Geomorphic Surfaces and Soils in the Black Creek Valley, Johnston County, North Carolina1

  1. E. E. Gamble,
  2. R. B. Daniels and
  3. W. D. Nettleton2



The Black Creek Valley in the dissected upper Coastal Plain is a complex of geomorphic surfaces that ranges in age from Pliocene to Recent. Soils on the Pliocene surfaces are on the interstream divides and on old terrace remnants within the valley. They are classed as Paleudults. These soils are formed in relatively uniform sediments, have sola 2–4 m thick, little or no B horizon structure, and few clay films in the upper B horizon. Discontinuous phase plinthite is found in the middle B horizon. These soils have uniform profile characteristics, are easily mapped, and the delineations have few inclusions.

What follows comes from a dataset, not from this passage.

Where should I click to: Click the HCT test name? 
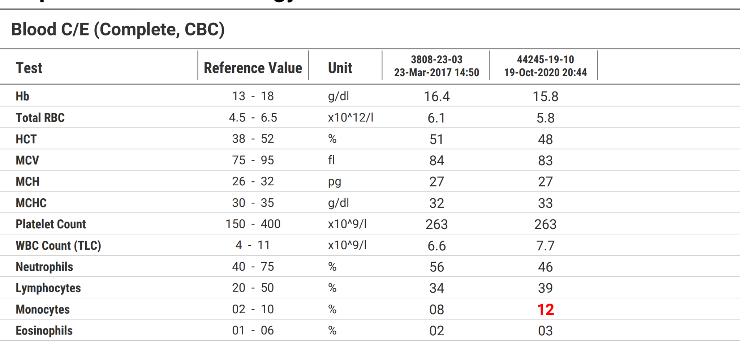tap(26, 139)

The soils on the late Pleistocene to Recent valley-side slopes and low terraces have sola less than 1.25 m thick and are classed as Hapludults. There is much variation in A2 horizon thickness, B horizon color, and texture. This arises from the variation of the sediments outcropping on the valley sides. Further variability is caused by Recent valley-side alluvium that has irregular distribution and unpredictable thickness. Regardless of their variability, these soils all have weak to moderate B horizon structure, common clay skins on ped faces, and no plinthite. They are best mapped as complexes because of their variability. A delineation contains many inclusions.